Chelsea got a goal just before half when Steven Gerrard slipped in Liverpool’s end, Demba Ba pounced on the ball and went in for a goal through the keeper’s legs.

Chelsea then parked two buses, as some critics suggested, in front of goal, frustrated Liverpool thoroughly, and got a breakaway second goal in stoppage time.

And it was not just any match. Had Liverpool won, they would be this close to their first league championship since 1990. A co-worker at The National, a Liverpool fan for decades, spent his own money to fly to England and watch the match, wanting to be there to help celebrate Liverpool-ishness … not taking into account Mourinho, clearly.

Now, Chelsea is two points back, and Manchester City three points in arrears — but with three games left, to Liverpool’s two, and a nice bulge in goal-differential, the first tiebreaker.

City wins the title with three wins. Liverpool needs help.

Chelsea also is in the final four of the Champions League, and are at 0-0 after the first leg of the semi-finals, away to Atletico Madrid. In theory, Mourinho could still win both the Premier League and the Champions League.

We at The National commissioned several comment/analysis pieces on Mourinho before and after the Liverpool match. Of course we did.

One a few days ago, about how Mourinho’s season would pivot on two upcoming games.

A second, also before the match, on how his Machiavellia act is getting old — when, of course, it is not.

One from just after the Liverpool match, praising Mourinho’s tactics.

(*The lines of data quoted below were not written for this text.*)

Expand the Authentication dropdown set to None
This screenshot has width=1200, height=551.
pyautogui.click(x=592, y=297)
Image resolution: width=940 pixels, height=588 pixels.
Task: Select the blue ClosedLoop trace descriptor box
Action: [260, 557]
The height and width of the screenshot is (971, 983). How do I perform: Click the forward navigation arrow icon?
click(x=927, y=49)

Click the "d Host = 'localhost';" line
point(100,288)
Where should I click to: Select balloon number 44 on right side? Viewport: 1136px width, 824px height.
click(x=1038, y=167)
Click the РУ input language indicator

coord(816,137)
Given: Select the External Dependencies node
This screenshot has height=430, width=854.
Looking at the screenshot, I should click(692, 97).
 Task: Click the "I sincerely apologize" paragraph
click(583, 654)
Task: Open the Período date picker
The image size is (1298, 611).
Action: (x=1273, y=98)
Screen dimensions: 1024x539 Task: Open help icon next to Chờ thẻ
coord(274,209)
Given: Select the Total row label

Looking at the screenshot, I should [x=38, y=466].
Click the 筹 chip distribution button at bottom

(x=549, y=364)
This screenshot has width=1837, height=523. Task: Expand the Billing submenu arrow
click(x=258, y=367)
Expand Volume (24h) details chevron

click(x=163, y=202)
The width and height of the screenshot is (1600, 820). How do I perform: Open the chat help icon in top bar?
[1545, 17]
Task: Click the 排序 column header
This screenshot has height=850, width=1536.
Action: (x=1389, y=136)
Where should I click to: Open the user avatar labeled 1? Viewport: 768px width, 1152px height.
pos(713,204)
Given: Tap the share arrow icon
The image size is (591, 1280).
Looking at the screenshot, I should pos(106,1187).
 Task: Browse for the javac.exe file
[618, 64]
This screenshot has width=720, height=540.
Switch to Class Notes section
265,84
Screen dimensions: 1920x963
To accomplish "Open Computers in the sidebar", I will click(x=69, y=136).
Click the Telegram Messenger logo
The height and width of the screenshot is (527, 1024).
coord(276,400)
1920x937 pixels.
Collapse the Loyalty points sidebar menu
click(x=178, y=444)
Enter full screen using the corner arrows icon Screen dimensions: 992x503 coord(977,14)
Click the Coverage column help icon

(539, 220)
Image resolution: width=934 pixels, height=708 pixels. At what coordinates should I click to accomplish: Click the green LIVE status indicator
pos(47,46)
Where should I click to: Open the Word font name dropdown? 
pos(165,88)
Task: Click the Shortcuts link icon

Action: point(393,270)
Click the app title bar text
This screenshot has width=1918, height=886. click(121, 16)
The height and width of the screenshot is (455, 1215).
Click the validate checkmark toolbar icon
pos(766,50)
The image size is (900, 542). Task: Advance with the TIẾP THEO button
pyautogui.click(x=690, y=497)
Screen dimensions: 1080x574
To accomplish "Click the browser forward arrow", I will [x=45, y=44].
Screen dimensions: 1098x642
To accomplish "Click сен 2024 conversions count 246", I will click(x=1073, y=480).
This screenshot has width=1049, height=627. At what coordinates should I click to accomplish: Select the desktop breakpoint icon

And another on how, sure, Mourinho had a great plan, but how Liverpool’s Brendan Rodgers doesn’t have as deep a squad to work with as the Portguese master. (Coaches are measured by how they do against Mourinho, that is.)

He will be in the newspaper again repeatedly in the coming days, ahead of the home leg of the Champions League … and if he/Chelsea win that, he will be condemned and praised over and again ahead of the Champions League final — but most of all (to us at The National) avidly followed, on our website and others.